(Records contained in a dataset)
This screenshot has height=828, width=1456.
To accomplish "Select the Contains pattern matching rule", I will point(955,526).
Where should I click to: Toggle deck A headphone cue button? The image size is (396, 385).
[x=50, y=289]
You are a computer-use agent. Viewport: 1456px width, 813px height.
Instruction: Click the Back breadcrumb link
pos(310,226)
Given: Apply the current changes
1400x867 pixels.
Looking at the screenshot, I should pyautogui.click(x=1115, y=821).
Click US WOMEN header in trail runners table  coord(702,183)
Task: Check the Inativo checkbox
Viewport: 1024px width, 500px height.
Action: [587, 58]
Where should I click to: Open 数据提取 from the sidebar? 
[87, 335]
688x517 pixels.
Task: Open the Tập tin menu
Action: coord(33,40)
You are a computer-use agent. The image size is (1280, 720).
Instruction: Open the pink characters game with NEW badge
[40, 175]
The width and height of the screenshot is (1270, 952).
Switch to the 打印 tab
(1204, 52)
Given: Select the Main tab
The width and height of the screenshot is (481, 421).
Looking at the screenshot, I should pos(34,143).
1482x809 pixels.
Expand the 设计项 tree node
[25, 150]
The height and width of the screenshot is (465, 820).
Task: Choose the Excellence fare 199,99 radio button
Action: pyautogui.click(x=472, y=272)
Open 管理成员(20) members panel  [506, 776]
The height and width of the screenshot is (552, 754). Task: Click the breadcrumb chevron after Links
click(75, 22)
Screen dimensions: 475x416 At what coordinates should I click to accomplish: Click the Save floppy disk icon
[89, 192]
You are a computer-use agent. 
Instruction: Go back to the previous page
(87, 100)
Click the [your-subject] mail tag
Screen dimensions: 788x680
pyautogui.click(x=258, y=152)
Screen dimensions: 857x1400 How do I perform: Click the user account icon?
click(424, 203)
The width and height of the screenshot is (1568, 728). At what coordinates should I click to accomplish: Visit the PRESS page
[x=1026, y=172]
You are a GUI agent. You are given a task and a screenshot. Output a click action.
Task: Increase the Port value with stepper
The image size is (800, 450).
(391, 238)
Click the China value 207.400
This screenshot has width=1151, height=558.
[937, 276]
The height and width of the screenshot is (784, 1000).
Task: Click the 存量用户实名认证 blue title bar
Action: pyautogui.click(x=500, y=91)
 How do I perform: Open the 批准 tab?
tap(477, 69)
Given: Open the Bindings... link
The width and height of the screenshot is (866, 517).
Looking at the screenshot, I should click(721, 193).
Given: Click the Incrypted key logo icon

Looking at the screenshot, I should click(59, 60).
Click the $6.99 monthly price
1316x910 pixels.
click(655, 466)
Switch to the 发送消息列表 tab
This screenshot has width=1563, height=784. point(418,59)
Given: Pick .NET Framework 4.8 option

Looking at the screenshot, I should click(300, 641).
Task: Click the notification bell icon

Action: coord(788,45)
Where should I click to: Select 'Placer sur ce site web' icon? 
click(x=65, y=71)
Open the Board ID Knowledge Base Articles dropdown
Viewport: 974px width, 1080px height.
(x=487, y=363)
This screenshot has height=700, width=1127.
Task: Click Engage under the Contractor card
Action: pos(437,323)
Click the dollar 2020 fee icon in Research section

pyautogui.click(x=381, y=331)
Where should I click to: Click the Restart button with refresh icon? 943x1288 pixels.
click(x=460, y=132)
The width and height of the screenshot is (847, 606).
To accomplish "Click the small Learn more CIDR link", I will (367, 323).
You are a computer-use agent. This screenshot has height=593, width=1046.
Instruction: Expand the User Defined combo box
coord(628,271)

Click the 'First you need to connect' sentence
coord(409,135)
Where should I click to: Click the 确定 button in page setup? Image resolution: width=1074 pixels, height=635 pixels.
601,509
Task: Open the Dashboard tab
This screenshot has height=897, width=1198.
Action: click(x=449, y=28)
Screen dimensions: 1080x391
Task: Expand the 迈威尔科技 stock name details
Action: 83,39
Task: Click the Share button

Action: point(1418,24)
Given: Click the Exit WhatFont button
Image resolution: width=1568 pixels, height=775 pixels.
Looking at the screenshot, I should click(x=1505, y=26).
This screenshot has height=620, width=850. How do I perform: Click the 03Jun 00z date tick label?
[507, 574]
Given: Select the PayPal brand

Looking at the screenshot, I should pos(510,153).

WHAT IS NEEDED.
Keeping every character as it is, restate the lines above that run from the line with "Given: Pick .NET Framework 4.8 option" through the line with "Given: Click the Exit WhatFont button", both included, and nothing else.

RESULT.
Given: Pick .NET Framework 4.8 option

Looking at the screenshot, I should click(300, 641).
Task: Click the notification bell icon

Action: coord(788,45)
Where should I click to: Select 'Placer sur ce site web' icon? 
click(x=65, y=71)
Open the Board ID Knowledge Base Articles dropdown
Viewport: 974px width, 1080px height.
(x=487, y=363)
This screenshot has height=700, width=1127.
Task: Click Engage under the Contractor card
Action: pos(437,323)
Click the dollar 2020 fee icon in Research section

pyautogui.click(x=381, y=331)
Where should I click to: Click the Restart button with refresh icon? 943x1288 pixels.
click(x=460, y=132)
The width and height of the screenshot is (847, 606).
To accomplish "Click the small Learn more CIDR link", I will (367, 323).
You are a computer-use agent. This screenshot has height=593, width=1046.
Instruction: Expand the User Defined combo box
coord(628,271)

Click the 'First you need to connect' sentence
coord(409,135)
Where should I click to: Click the 确定 button in page setup? Image resolution: width=1074 pixels, height=635 pixels.
601,509
Task: Open the Dashboard tab
This screenshot has height=897, width=1198.
Action: click(x=449, y=28)
Screen dimensions: 1080x391
Task: Expand the 迈威尔科技 stock name details
Action: 83,39
Task: Click the Share button

Action: point(1418,24)
Given: Click the Exit WhatFont button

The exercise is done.